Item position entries
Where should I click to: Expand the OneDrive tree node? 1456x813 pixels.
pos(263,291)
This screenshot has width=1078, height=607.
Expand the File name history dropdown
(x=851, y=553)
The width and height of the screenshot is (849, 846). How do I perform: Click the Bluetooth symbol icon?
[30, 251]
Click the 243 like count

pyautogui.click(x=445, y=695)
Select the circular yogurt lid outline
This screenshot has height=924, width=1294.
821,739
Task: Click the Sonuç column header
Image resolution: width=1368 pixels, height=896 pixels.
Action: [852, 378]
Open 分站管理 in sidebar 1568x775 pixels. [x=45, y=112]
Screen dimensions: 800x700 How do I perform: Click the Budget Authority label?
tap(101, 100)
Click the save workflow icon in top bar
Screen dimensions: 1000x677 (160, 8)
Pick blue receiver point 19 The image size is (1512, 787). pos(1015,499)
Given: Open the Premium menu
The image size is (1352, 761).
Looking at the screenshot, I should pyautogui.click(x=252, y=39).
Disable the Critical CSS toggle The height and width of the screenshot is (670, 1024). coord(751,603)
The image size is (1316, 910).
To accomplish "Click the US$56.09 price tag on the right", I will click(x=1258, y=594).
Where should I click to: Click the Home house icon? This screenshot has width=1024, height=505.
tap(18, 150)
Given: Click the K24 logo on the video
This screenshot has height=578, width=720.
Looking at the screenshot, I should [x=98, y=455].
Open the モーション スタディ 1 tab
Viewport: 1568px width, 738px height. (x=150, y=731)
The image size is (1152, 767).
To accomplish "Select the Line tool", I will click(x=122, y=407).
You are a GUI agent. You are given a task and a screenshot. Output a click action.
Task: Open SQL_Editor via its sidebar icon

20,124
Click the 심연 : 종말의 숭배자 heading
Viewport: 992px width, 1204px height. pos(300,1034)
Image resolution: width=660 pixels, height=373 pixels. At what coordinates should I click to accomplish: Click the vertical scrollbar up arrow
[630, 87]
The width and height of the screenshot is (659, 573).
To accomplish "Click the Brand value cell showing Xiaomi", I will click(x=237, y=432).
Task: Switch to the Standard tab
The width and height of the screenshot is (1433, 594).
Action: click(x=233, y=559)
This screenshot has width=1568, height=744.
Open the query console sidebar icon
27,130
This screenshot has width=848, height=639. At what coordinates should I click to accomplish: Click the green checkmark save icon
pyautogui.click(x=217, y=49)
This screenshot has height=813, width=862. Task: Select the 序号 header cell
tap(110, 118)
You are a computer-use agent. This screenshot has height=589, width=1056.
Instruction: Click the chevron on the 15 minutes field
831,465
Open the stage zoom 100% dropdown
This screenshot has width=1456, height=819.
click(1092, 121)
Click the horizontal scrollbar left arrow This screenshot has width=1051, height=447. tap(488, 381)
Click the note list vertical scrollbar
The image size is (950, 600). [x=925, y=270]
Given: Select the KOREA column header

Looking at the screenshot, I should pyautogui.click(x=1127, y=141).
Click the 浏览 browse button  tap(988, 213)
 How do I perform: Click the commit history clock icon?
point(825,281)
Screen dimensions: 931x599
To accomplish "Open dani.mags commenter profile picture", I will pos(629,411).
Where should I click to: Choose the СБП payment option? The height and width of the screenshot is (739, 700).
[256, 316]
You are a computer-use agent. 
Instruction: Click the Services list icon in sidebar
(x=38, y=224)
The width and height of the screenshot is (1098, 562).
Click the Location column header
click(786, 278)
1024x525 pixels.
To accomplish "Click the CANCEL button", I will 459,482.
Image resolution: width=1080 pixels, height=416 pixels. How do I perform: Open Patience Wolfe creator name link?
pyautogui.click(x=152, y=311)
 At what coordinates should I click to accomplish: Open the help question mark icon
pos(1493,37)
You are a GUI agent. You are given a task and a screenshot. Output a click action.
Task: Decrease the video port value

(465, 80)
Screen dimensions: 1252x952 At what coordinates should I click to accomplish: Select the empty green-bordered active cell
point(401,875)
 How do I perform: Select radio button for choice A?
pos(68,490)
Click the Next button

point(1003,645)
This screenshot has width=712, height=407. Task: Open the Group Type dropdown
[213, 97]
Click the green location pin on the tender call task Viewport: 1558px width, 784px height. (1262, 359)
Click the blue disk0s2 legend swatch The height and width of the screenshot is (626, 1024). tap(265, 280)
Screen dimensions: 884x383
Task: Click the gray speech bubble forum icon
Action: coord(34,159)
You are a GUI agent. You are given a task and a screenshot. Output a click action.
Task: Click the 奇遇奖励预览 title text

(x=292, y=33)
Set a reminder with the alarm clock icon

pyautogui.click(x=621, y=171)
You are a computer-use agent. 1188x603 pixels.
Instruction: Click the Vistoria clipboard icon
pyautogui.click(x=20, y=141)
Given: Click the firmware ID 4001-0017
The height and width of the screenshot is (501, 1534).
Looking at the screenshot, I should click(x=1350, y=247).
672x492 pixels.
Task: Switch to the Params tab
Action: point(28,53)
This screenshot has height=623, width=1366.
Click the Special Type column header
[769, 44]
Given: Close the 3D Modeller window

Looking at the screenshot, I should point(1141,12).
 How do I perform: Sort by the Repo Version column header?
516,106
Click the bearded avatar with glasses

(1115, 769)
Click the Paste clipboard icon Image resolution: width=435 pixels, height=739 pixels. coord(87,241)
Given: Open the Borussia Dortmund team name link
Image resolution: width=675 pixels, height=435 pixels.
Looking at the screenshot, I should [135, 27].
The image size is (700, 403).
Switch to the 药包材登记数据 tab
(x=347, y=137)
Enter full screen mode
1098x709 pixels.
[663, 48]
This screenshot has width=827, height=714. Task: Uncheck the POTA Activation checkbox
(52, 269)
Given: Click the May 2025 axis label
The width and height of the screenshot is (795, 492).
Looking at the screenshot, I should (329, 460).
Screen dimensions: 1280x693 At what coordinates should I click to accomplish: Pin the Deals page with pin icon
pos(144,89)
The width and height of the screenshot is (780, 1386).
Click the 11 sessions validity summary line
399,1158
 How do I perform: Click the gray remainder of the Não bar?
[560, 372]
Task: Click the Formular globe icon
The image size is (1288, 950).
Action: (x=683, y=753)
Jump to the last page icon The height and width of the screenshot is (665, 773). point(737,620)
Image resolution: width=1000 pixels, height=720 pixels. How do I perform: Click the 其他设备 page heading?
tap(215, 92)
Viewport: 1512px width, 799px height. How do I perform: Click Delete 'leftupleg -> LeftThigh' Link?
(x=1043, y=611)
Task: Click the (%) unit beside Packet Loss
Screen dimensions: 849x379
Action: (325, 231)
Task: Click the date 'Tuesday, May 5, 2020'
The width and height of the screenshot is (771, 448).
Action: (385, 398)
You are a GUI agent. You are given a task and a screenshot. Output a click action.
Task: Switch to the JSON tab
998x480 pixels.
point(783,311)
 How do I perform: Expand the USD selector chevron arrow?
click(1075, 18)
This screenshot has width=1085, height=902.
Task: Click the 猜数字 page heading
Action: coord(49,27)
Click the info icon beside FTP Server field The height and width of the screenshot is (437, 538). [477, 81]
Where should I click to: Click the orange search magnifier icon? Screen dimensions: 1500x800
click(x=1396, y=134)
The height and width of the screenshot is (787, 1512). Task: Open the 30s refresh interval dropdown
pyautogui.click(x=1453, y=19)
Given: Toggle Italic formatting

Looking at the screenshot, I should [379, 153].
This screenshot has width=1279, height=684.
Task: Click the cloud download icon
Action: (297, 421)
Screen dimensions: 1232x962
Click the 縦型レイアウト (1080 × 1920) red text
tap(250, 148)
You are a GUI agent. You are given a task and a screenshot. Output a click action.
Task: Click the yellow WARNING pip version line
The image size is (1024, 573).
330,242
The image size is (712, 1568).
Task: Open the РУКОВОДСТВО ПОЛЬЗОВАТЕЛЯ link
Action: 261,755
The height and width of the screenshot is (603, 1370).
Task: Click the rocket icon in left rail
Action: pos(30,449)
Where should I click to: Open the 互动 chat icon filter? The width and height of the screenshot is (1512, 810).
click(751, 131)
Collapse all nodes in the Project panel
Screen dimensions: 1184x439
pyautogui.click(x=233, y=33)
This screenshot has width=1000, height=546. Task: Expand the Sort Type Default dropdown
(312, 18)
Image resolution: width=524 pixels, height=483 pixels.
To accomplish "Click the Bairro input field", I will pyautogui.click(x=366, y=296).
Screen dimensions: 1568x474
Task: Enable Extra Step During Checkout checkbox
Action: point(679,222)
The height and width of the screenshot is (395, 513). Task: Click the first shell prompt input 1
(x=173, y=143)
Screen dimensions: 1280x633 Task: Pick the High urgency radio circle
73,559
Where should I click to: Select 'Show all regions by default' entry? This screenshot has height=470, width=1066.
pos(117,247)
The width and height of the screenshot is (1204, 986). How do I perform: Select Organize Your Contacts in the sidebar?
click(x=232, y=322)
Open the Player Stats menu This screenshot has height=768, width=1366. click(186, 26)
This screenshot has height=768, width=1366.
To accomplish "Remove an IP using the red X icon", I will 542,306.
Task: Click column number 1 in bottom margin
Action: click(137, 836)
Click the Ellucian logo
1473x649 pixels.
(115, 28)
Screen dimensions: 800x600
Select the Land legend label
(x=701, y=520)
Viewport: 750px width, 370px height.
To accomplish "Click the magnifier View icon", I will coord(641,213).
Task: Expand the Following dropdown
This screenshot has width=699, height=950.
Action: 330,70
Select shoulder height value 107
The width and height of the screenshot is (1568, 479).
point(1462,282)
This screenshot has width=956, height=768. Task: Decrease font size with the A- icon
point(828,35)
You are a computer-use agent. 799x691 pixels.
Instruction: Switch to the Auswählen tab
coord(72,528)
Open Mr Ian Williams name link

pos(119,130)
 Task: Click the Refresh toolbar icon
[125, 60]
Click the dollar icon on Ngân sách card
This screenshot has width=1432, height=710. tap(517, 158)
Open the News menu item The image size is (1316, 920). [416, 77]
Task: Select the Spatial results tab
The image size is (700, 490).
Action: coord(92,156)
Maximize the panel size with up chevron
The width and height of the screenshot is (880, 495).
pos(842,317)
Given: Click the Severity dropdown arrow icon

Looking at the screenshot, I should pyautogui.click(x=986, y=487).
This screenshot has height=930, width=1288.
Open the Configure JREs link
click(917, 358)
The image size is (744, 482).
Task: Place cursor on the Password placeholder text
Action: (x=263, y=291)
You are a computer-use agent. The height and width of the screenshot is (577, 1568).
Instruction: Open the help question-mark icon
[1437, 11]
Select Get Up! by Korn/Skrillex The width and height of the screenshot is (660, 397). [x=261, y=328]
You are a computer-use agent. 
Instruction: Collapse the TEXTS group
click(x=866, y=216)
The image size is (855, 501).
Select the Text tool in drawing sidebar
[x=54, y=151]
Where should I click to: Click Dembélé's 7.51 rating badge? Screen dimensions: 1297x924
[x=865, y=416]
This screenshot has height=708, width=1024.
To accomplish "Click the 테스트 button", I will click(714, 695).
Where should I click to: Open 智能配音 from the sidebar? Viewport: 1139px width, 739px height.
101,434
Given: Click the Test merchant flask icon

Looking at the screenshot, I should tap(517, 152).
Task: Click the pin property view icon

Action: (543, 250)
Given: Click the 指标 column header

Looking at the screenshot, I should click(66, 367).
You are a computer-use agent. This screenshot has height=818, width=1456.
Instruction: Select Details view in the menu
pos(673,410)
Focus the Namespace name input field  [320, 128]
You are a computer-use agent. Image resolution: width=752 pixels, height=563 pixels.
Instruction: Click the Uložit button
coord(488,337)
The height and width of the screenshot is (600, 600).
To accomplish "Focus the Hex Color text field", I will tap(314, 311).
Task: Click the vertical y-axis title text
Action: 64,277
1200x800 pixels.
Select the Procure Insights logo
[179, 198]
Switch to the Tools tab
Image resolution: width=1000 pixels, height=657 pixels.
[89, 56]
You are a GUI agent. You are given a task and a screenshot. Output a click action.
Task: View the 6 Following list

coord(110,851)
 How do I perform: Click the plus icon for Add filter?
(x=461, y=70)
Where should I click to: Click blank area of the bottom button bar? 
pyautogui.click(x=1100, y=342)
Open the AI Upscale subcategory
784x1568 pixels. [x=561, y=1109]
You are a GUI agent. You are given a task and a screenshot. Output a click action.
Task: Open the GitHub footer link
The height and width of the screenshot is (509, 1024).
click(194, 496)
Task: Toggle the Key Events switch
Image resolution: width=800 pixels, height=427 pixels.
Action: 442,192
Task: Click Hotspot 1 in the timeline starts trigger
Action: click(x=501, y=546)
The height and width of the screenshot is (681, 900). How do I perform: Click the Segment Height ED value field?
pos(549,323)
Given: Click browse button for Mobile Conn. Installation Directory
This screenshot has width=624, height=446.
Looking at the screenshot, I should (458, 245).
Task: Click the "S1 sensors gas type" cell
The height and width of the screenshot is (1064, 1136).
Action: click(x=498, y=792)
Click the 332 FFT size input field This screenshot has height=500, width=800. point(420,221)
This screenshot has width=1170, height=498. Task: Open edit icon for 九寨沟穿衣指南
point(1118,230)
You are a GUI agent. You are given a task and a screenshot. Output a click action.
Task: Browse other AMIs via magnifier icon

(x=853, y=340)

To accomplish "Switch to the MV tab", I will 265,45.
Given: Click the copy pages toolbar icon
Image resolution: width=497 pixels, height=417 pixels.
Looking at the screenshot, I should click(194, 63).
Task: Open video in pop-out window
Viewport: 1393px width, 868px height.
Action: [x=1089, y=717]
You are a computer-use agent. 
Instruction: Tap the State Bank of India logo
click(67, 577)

**EXERCISE OBJECTIVE:** In the listing above, copy the lines starting at the one containing "This screenshot has width=1170, height=498." and ending at the one containing "I will 265,45.", both included, without any changes.

**TASK OUTPUT:**
This screenshot has width=1170, height=498. Task: Open edit icon for 九寨沟穿衣指南
point(1118,230)
You are a GUI agent. You are given a task and a screenshot. Output a click action.
Task: Browse other AMIs via magnifier icon

(x=853, y=340)

To accomplish "Switch to the MV tab", I will 265,45.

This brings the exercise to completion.